▸ **Exercise description**
In the entries below, count the lines that include the word "screenshot" and reply with the number alone.

▸ **The records**
-=-=-

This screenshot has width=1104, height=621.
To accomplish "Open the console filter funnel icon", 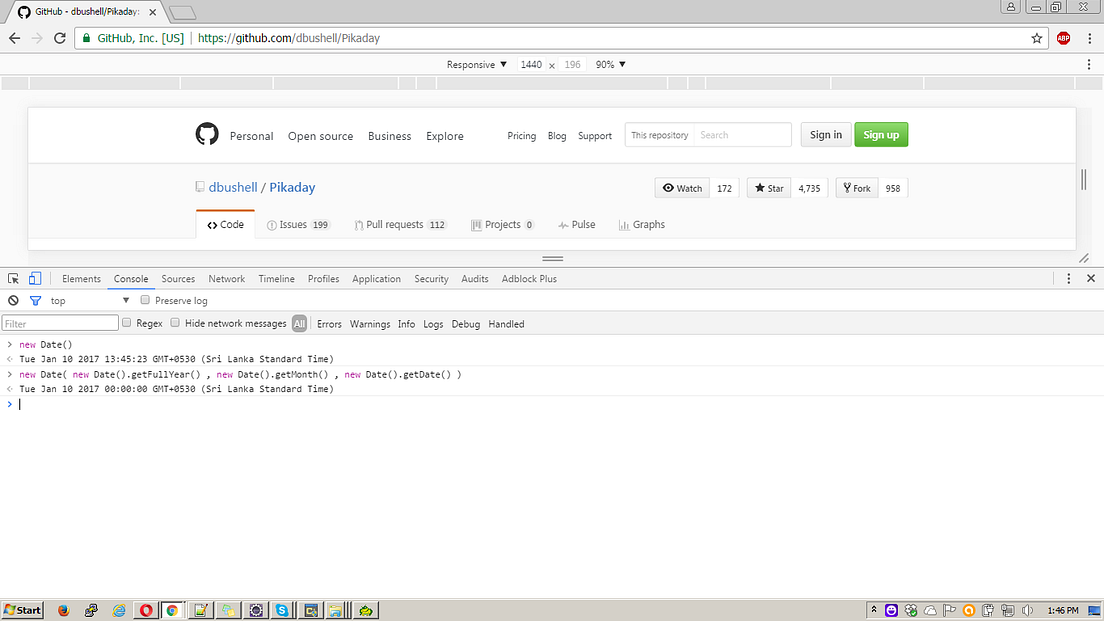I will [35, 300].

-=-=-

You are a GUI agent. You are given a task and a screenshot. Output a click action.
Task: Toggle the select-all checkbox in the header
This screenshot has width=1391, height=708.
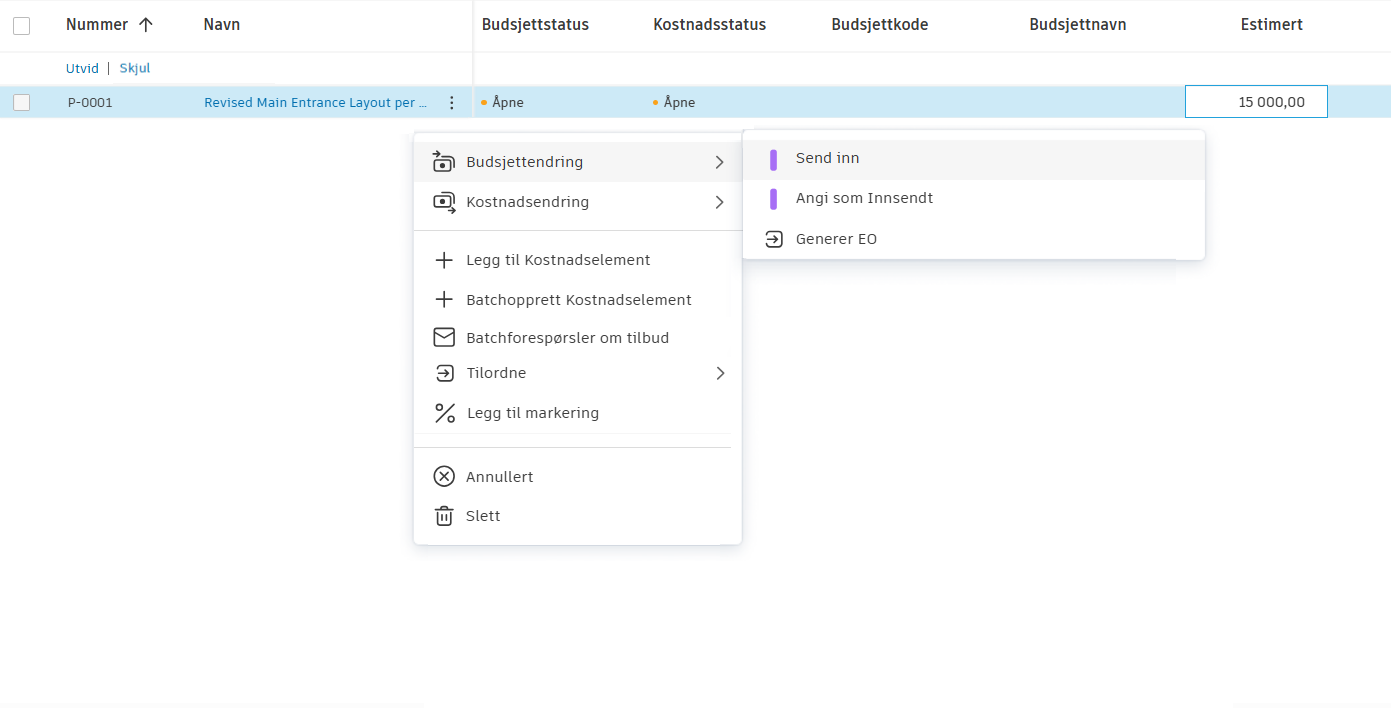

-=-=-

▸ **Final answer**
3